Young father with a devastating diagnosis gets a second chance after receiving a heart and double-lung transplant

A 40-year-old male never-smoker with a past medical history of non-ischemic heart failure, beta thalassemia, sickle-cell trait, and interstitial lung disease presented to the TUH emergency room with chest pain. He was found to have a large left pneumothorax that was treated with tube (8Fr) thoracostomy. A right pneumothorax, a week prior to this presentation, was treated at another hospital. His first abnormal chest X-ray result was found about two years ago at a different emergency room.

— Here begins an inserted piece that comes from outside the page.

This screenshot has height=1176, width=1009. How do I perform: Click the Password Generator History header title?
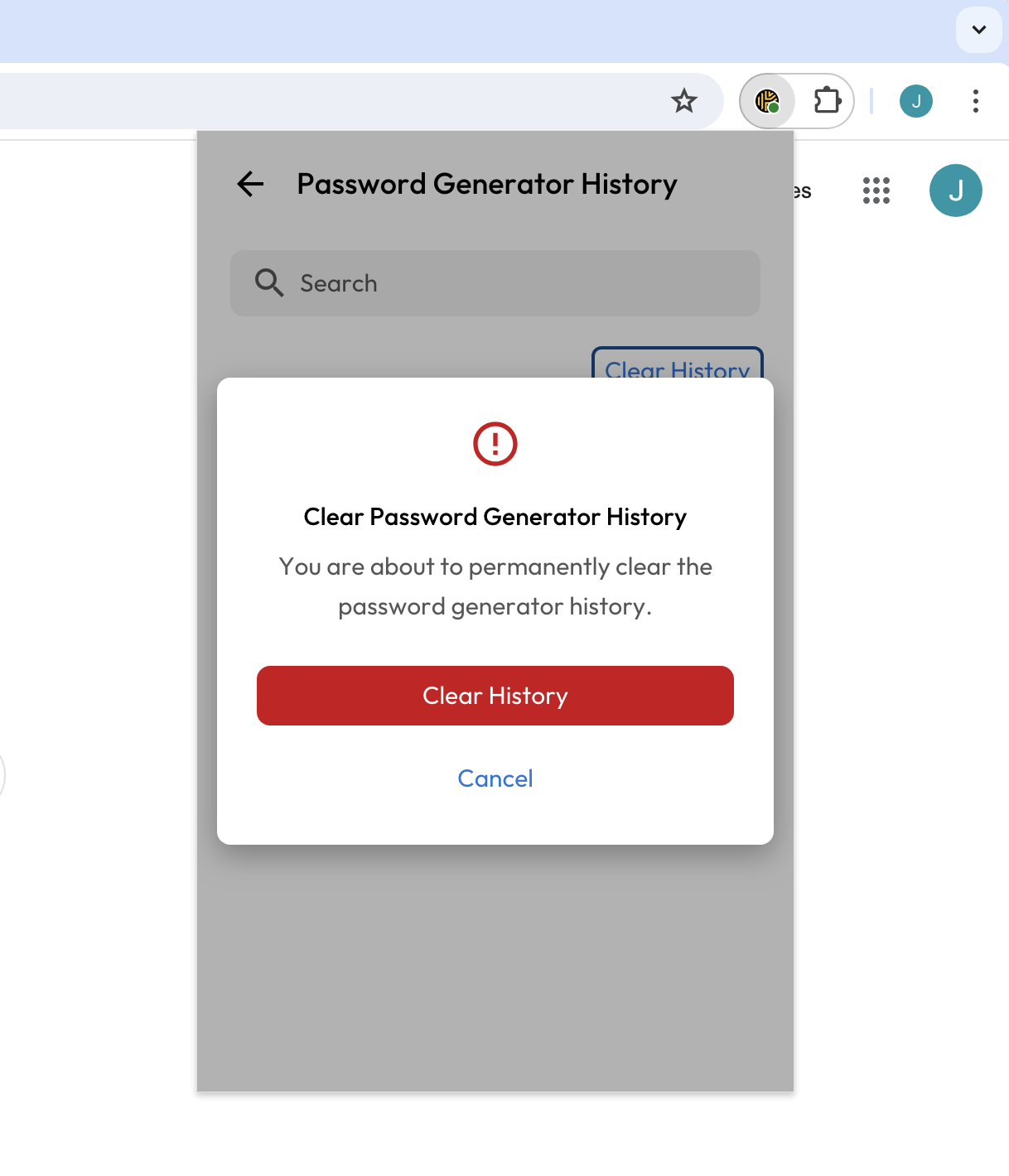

Since that time, his shortness of breath progressed rapidly.

Image 1: Non-enhanced high-resolution CT scan of thorax demonstrating interstitial lung disease from suspected NSIP, paraseptal emphysema, and left pneumothorax with 8Fr tube.
Image 2: CTA thorax demonstrating a linear defect in the right atrium consistent with clot in transit. Also visualized are dilated right atrium and ventricle with right heart strain, underlying pulmonary fibrosis, and thoracostomy tube.

Diagnostic Findings

CT scan of the thorax demonstrated interstitial lung disease with paraseptal emphysema. Evaluation for connective tissue diseases revealed a positive ANA as well as positive SS-A and SS-B antibodies, which can be found in lung diseases secondary to connective tissue disorders.

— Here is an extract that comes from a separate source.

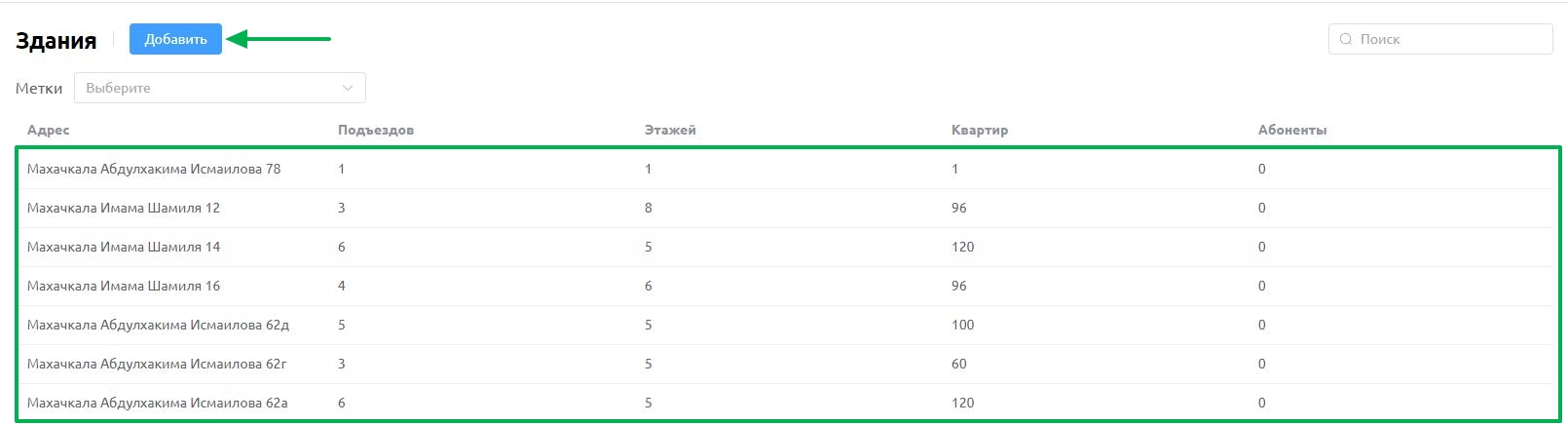This screenshot has width=1568, height=425.
Task: Sort by Адрес column header
Action: [x=49, y=130]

Echocardiogram showed right ventricular dilation with reduced function. Prior records also revealed normal coronaries and normal pulmonary pressures via right heart catheterization one month ago. The non-ischemic cardiomyopathy was believed to be an isolated yet advanced right ventricular cardiomyopathy.

Clinical Course

  • The patient developed an acute left-lower-extremity deep vein thrombosis and pulmonary embolism with clot visualized in his right atrium via echo and CT chest.
  • He underwent surgical embolectomy requiring insertion of a centrally placed right ventricular assist device.
  • Despite a number of interventions to stabilize his cardiopulmonary status and liberate him from mechanical support, his condition did not improve.

Further evaluation with CT scans and cardiac imaging confirmed that recent insults had resulted in irrecoverable cardiopulmonary failure.


While fully supported by a centrally cannulated mechanical assist device, the patient actively participated in physical therapy. After multidisciplinary evaluation, he was listed for heart and double-lung transplantation. Within the week, he underwent an uneventful transplant.


He was discharged to home, breathing room air, 44 days after his initial presentation. He reports feeling well and has been enjoying getting back to being an active father for his three children.

The patient’s pulmonary embolism unmasked the severity and lethal nature of his rapidly progressive interstitial lung disease and chronic cardiomyopathy. Yet, with a dedicated multidisciplinary team, as well as hard work by the patient and family, even such seriously ill patients may have a second chance at survival.